> [Problem]:
Below is a listing; give only the number of its lines that contain the word "computer".

> [Given data]:
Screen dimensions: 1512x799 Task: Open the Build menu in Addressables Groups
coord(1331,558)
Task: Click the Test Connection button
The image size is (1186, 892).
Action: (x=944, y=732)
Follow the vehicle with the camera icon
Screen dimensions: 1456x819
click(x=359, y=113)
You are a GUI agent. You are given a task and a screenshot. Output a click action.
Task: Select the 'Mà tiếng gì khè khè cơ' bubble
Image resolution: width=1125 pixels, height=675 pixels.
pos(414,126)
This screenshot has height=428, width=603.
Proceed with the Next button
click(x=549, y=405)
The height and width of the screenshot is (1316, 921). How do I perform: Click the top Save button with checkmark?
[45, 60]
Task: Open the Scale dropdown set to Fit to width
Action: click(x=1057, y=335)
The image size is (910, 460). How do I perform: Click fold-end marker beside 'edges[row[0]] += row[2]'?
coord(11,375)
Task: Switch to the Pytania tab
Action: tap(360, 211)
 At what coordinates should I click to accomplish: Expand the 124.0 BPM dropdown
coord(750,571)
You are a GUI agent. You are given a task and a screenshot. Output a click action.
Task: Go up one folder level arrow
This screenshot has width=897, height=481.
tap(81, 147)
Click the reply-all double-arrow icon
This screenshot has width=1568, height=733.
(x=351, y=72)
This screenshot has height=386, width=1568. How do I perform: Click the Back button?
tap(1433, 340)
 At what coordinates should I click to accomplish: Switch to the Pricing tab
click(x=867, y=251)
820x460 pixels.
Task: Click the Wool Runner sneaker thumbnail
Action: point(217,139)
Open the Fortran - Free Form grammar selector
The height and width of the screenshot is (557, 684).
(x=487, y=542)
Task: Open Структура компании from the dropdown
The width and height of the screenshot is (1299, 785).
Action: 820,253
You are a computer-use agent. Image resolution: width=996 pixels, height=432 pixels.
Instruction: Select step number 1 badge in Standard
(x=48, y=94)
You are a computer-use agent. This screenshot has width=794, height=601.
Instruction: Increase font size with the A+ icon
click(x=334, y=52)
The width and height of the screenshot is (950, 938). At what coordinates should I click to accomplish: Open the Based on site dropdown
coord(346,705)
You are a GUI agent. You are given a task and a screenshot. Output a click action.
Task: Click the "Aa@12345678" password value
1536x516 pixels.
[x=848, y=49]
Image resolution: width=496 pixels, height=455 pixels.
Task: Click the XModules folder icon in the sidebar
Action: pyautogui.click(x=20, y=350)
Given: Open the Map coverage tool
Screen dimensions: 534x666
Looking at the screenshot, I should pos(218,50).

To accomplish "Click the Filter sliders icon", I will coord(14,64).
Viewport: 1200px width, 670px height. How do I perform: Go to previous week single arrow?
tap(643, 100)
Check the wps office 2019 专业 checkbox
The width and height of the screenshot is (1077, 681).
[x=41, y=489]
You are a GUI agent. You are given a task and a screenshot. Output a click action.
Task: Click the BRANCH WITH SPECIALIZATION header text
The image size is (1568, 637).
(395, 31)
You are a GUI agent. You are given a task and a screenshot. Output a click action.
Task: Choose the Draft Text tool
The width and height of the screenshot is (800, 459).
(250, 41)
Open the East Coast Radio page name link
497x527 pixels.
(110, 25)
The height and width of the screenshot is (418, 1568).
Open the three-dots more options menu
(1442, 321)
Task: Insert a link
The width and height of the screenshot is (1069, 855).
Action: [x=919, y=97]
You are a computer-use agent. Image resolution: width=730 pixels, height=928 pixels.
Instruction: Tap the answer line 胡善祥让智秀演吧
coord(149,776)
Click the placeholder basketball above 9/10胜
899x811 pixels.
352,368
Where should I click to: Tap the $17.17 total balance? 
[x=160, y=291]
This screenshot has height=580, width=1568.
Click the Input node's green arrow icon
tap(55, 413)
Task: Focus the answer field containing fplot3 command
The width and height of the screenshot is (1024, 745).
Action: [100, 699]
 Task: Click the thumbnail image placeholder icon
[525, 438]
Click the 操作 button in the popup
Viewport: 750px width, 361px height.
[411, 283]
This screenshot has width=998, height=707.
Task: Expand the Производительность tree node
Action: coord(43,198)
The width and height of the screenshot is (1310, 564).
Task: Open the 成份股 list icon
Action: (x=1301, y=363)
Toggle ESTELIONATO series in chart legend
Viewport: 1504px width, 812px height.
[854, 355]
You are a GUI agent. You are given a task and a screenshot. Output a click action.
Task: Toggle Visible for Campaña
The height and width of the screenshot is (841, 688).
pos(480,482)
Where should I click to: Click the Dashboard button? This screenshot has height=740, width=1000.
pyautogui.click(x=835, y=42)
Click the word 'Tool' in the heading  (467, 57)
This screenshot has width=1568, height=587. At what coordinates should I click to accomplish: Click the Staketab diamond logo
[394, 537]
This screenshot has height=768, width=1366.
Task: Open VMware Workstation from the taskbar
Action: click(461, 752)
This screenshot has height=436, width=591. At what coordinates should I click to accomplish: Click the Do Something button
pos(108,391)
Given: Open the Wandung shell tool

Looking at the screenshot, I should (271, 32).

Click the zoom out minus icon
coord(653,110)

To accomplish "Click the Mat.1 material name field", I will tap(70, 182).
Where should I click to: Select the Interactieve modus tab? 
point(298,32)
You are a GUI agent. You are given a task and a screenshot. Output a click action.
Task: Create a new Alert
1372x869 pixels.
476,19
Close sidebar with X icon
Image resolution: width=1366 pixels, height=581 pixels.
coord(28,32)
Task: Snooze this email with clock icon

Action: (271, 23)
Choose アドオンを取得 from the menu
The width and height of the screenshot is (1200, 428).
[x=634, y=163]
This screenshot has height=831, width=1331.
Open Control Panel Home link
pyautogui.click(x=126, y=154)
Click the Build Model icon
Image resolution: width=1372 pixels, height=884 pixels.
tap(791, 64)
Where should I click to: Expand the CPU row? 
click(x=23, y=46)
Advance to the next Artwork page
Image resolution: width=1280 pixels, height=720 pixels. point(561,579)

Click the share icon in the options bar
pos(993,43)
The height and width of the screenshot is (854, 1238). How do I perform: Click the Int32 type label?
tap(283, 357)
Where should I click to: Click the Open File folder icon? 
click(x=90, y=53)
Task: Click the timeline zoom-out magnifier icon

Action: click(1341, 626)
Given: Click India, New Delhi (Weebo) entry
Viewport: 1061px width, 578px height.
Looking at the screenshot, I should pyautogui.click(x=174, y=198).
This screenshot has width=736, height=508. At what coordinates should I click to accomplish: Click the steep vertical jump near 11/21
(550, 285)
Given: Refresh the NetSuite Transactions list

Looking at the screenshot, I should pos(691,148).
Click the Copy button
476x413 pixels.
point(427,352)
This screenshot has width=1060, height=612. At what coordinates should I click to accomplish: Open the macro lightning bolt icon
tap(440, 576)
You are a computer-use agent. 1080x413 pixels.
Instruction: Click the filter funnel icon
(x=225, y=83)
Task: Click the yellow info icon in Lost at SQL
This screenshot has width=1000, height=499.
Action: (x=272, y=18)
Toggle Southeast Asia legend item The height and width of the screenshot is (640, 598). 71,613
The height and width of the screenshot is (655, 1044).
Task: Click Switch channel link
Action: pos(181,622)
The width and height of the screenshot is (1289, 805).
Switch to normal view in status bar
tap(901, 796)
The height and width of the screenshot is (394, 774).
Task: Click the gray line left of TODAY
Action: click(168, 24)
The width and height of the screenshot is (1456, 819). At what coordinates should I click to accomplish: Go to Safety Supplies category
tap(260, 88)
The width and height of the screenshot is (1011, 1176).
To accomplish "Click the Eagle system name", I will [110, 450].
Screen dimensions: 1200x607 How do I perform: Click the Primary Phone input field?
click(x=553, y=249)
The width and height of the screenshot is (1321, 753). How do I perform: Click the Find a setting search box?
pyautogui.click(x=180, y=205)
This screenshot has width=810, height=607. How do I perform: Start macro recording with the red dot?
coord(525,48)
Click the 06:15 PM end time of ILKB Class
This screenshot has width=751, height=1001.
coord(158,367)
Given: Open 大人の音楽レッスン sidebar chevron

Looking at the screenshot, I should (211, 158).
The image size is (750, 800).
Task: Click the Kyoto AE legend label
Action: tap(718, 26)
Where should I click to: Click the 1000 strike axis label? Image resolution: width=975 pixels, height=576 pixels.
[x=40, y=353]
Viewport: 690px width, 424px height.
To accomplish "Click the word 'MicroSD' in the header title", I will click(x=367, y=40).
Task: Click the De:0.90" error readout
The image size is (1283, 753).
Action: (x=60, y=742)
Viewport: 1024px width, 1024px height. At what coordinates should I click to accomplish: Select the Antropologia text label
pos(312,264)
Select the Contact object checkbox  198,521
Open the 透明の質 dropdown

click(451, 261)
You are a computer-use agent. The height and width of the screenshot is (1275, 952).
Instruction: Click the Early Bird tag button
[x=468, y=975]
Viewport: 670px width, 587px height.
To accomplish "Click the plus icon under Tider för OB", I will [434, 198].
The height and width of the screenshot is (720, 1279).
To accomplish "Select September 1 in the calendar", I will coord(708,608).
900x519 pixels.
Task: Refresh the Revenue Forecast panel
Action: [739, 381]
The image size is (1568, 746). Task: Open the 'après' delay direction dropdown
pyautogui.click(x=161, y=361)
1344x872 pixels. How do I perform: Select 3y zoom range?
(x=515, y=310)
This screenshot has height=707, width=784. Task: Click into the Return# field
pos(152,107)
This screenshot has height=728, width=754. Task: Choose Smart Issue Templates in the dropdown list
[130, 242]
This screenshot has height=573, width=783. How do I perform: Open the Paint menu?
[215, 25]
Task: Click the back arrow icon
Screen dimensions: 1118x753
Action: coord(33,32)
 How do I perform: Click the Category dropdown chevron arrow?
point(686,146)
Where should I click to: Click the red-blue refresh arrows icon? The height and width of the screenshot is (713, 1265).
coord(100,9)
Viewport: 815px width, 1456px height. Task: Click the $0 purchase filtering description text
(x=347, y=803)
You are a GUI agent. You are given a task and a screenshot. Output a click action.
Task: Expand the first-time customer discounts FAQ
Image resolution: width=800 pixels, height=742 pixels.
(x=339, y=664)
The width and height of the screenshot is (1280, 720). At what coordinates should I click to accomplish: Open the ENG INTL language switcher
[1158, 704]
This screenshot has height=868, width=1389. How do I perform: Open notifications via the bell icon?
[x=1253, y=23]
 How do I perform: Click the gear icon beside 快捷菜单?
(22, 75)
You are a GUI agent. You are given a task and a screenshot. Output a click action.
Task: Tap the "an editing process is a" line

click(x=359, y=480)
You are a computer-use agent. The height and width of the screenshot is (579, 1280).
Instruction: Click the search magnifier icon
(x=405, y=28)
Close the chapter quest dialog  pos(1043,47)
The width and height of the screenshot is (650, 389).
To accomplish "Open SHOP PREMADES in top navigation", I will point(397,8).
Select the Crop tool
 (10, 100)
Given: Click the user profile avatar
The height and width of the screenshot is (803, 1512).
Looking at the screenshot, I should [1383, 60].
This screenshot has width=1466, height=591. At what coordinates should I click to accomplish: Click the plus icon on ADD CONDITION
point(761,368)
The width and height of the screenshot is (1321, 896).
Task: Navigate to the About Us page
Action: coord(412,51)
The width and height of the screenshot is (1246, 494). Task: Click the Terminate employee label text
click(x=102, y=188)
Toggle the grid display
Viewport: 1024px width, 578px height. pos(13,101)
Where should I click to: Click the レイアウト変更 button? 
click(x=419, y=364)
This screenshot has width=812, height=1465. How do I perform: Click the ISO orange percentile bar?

> [The completed task]:
6